Sabine Kurtenbach vom Hamburger GIGA-Institut für Lateinamerikastudien erklärt gegenüber der DW, dass sich unter den Tätern Gruppen von Ex-Paramilitärs, nicht entwaffnete FARC-Kämpfer sowie die Guerilla der ELN befinden, darüber hinaus jedoch auch transnational agierende organisierte Verbrecherbanden, die ihre Präsenz in Kolumbien konsolidieren. "Aber auch die kolumbianische Regierung steht in der Mitverantwortung, weil sie es unterlässt, ausreichend Schutz vor Gewalt zu organisieren", kritisiert Kurtenbach.

Ist der Friedensprozess in Gefahr?

Nach Meinung der GIGA-Expertin misst die Regierung von Iván Duque dem Friedensprozess, in dessen Rahmen rund 7000 ehemalige FARC-Kämpfer entwaffnet wurden, keine besondere Bedeutung bei. Von Anfang an habe der Präsident versucht, zentrale Teile des Abkommens, die sich auf die Sondergerichtsbarkeit beziehen, rückgängig zu machen und seine Umsetzung zu verzögern.

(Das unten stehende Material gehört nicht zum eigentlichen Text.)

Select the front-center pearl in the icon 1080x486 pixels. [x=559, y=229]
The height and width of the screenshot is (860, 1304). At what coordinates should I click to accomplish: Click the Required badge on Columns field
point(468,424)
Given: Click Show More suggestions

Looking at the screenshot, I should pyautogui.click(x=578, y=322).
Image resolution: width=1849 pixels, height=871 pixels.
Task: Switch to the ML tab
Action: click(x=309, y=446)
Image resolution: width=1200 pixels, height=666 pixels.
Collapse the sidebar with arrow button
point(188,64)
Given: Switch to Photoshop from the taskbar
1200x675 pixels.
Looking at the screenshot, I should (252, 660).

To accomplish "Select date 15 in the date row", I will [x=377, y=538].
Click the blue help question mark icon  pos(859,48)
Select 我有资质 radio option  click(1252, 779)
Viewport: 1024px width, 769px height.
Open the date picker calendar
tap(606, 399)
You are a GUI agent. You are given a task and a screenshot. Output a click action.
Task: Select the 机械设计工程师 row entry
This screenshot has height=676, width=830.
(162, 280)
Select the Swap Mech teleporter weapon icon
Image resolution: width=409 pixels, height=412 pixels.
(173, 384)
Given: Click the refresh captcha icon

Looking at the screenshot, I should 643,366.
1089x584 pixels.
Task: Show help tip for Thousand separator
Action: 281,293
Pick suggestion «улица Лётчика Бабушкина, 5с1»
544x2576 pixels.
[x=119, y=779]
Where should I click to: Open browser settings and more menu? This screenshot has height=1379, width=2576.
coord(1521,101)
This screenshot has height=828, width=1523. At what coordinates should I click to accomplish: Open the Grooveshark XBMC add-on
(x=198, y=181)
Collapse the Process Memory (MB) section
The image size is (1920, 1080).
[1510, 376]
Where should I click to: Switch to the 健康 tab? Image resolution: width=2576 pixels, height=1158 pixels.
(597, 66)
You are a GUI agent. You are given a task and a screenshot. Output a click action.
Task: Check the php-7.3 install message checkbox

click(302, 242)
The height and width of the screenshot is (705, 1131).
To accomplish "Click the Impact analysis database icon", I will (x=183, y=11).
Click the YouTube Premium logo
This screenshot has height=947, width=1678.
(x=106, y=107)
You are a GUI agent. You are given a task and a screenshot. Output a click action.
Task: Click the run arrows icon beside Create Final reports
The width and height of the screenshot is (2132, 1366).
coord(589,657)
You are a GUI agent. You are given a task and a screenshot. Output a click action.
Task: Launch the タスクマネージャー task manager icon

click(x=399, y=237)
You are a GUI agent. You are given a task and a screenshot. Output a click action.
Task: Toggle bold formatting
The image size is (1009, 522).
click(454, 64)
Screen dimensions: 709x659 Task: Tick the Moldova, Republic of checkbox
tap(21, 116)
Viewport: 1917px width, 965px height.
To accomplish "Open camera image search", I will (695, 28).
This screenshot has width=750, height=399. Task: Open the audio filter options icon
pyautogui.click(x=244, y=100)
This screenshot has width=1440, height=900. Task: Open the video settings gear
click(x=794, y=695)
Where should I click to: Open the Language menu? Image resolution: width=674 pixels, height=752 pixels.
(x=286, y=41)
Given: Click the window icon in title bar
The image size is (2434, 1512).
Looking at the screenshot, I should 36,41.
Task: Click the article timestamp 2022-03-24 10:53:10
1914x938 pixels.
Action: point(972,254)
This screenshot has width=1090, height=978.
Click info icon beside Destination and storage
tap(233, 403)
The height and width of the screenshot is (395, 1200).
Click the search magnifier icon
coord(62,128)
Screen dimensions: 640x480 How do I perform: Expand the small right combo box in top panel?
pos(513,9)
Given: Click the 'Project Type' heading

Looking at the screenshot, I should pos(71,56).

Sabine Kurtenbach kritisiert auch, dass die Regierungsstrategie sich angesichts der Gewalt nur auf die Verstärkung der staatlichen Repression konzentriert. Sie befürchtet, dass die Reformkräfte des Landes ins Kreuzfeuer der verschiedenen Gewaltakteure geraten könnten.

"Die Gewalt nimmt seit der Unterzeichnung des Friedensvertrages vor allem in den Regionen des Landes zu, in denen die FARC nicht mehr präsent sind und andere Akteure nun versuchen, die territoriale Kontrolle zu übernehmen. Hier hat es schon die vorherige Regierung unter Präsident Juan Manuel Santos versäumt, die staatliche Präsenz auszuweiten."

Kann man überhaupt von Frieden in Kolumbien sprechen?

Neben der wachsenden Präsenz mexikanischer Drogenhändler auf kolumbianischem Territorium wird auch die COVID-19-Pandemie zu einem immer größeren Problem. Die Quarantänemaßnahmen haben die Gewalt nicht gestoppt. Im Gegenteil, meint Stefan Peters, habe die Pandemie die Spirale der Gewalt, die bereits vor dem neuen Coronavirus im Land herrschte, verstärkt.

"In einigen Regionen verhängen bewaffnete Gruppen Quarantänemaßnahmen mit Gewalt. Hinzu kommt, dass die Zwangsrekrutierung von Minderjährigen wieder zunimmt." Peters fügt hinzu, dass es aufgrund der Coronavirus-Krise schwieriger geworden sei, in entlegenen Gebieten Schutzmechanismen zu implementieren. Aus einigen Regionen mussten Beobachter sogar abgezogen werden.

"Der Schutz der Menschen in den betroffenen Regionen scheint keine Priorität der Regierung von Präsident Duque zu sein", konstatiert Peters. Er behaupte zwar, dass die Regierung den Friedensprozess mit der FARC fortsetzen wolle. Angesichts der wachsenden Spirale der Gewalt im Land sei jedoch die Frage berechtigt, ob es in Kolumbien wirklich Frieden gebe.